= Holland McCombs =

American journalist (1901–1991)

James Holland McCombs (1901 – June 29, 1991) was an American journalist. He primarily worked for Time magazine as a foreign correspondent and bureau chief.

==Early life==
Holland McCombs was born in 1901 on Woodley Farm, on land that is now the campus of the University of Tennessee at Martin in Martin, Tennessee. As a teenager, he was a reporter for the Martin Mail newspaper. He worked a number of jobs in his earlier life, including sugar chemist, field hand, semi-professional baseball player, salesman, and travel bureau operator. He attended, but dropped out of University of Tennessee at Martin.

==Career==
McCombs was hired at Time by Henry Luce in 1935 as a correspondent. He was a foreign correspondent, contributing editor, war correspondent, and bureau chief for the Southwest, Mexico, Brazil, and Argentina while with Time. In 1963, he was bureau chief in Dallas, Texas, during the assassination of John F. Kennedy. He investigated the assassination for six years and supported the one-man assassin theory and discredited the grassy knoll theory. He remained Dallas bureau chief until his retirement from Time in March 1971. He also worked for Life, Fortune, March of Time, Architectural Fortum, Letters, Sports Illustrated, Time-Life Books and Time-Life Television. He was associate editor of Fortune.

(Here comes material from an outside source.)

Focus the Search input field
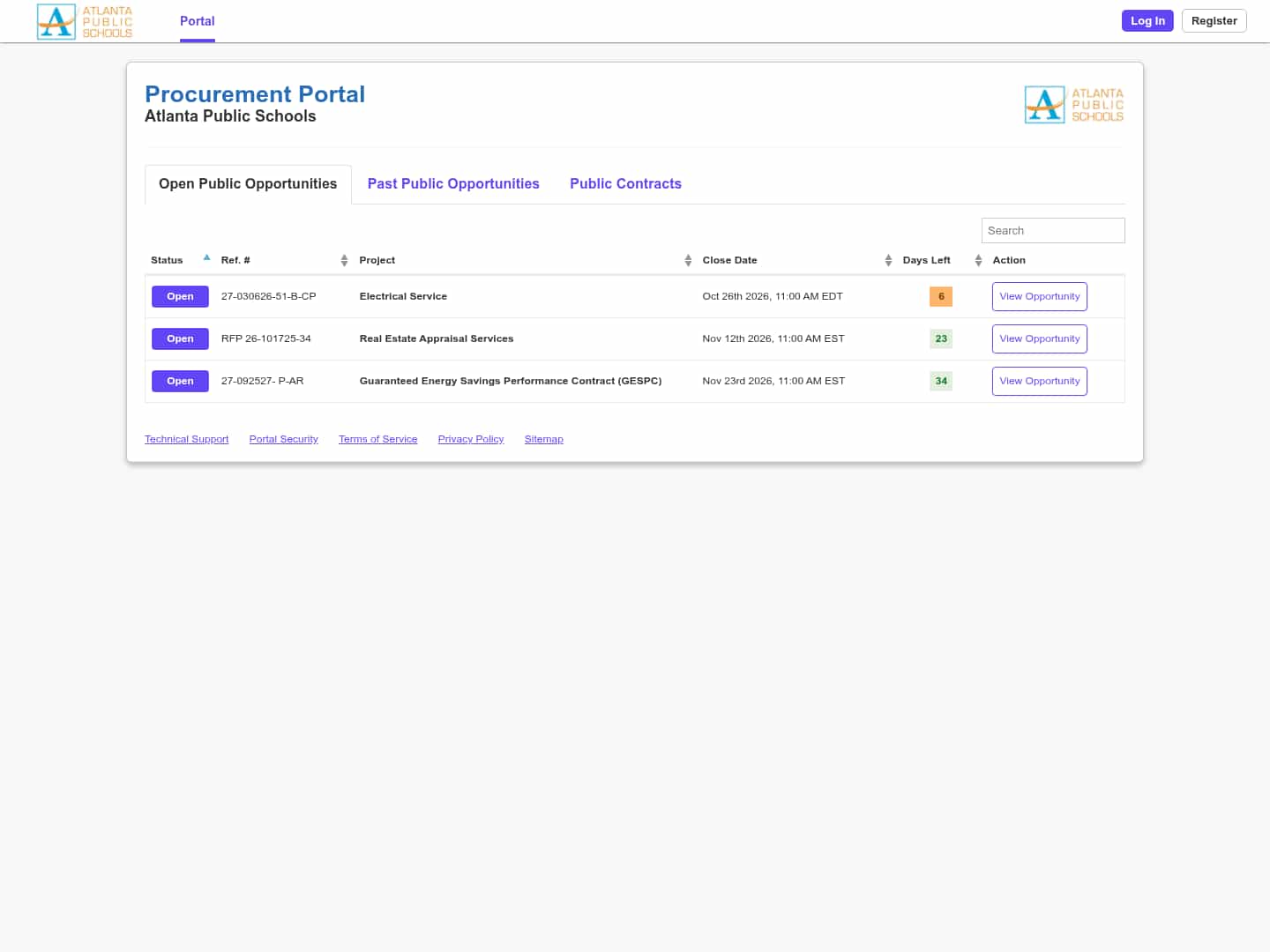The width and height of the screenshot is (1270, 952). coord(1053,230)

In 1957, he collaborated on the book King Ranch with Tom Lea III.

==Personal life==
McCombs lived in San Antonio, Texas. From 1947 he was a friend of Clay Shaw. He died on June 29, 1991, aged 89, at his home in San Antonio.

==Awards and legacy==
McCombs donated to renovate the UTM Child Development Center and donated a collection of books, articles, and papers to the University of Tennessee at Martin.

The Holland McCombs Center at the University of Tennessee at Martin is named for him.